Invest Ophthalmol Vis Sci. 2001 Jan;42(1):47-54.
- PubMed ID
- 11133847 [ View in PubMed]
- Abstract
PURPOSE: The purpose of this investigation was to provide evidence for the expression of the cystine/glutamate transporter (x(c)(-)) in the human retinal pigment epithelial cell line ARPE-19, clone the light chain of the transporter from an ARPE-19 cell cDNA library and study its function, and investigate the regulation of this transporter by nitric oxide (NO) in ARPE-19 cells. METHODS: Uptake of radiolabeled cystine and glutamate was measured in ARPE-19 cells. The functional identity of x(c)(-) in these cells was established by substrate specificity and Na(+)-independence of the uptake process. The human x(c)(-) light chain (human xCT) was cloned from an ARPE-19 cell cDNA library. The functional identity of the cloned human xCT was investigated by heterologous coexpression of the light chain with the heavy chain (human 4F2hc) in HeLa cells.
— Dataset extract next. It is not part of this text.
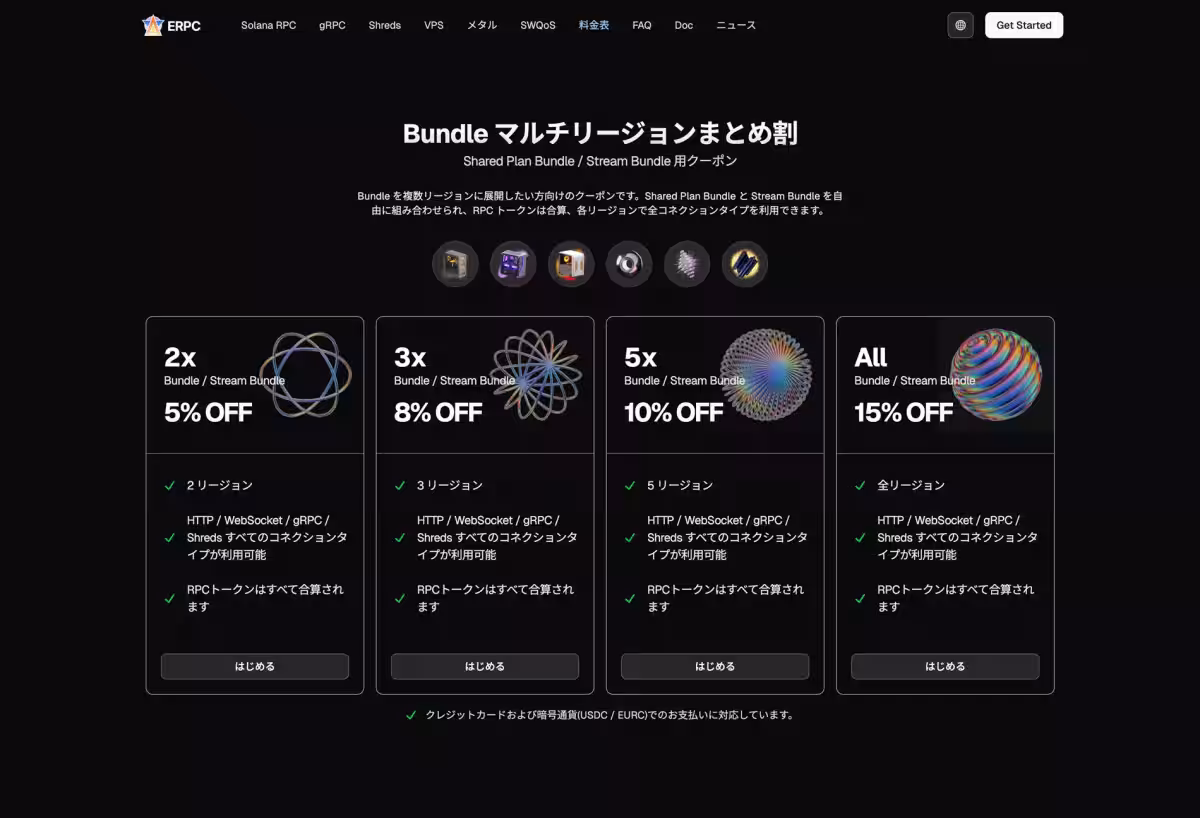Image resolution: width=1200 pixels, height=818 pixels.
Task: Open the FAQ navigation link
Action: 642,25
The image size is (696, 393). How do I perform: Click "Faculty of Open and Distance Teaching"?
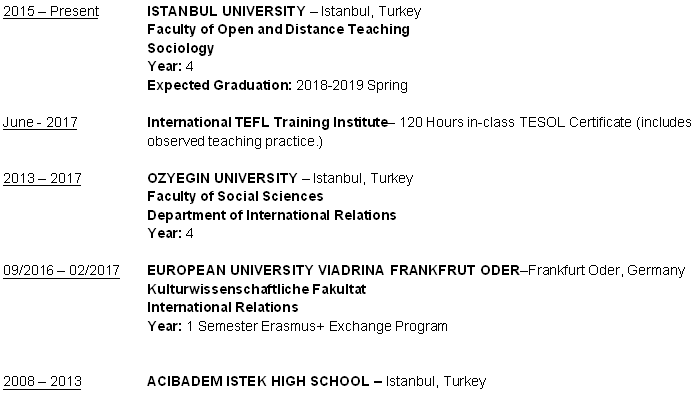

ARPE-19 cells were treated with or without the NO donor 3-nitroso-N:-acetylpenicillamine (SNAP) and the expression of x(c)(-) was studied at the functional and molecular levels. RESULTS: ARPE-19 cells take up cystine as well as glutamate in the absence of Na(+). Substrate specificity studies indicate that although the uptake of cystine in the absence of Na(+) is mediated by multiple amino acid transport systems including x(c)(-), the uptake of glutamate in the absence of Na(+) occurs exclusively via x(c)(-). The human xCT cloned from ARPE-19 cells is a protein of 501 amino acids. These cells express the heavy chain 4F2hc as evidenced from RT-PCR analysis. Coexpression of human xCT with 4F2hc in HeLa cells leads to the induction of cystine and glutamate uptake with characteristics similar to that of x(c)(-). The activity of x(c)(-) in ARPE-19 cells is upregulated by SNAP, and the process is associated with an increase in the expression of xCT with no detectable change in the expression of 4F2hc. CONCLUSIONS: ARPE-19 cells express the cystine/glutamate transporter x(c)(-) (the light chain xCT and the heavy chain 4F2hc) as is evident from functional and molecular studies. NO upregulates this transport system and the process is associated with an increase in xCT mRNA but with no change in 4F2hc mRNA.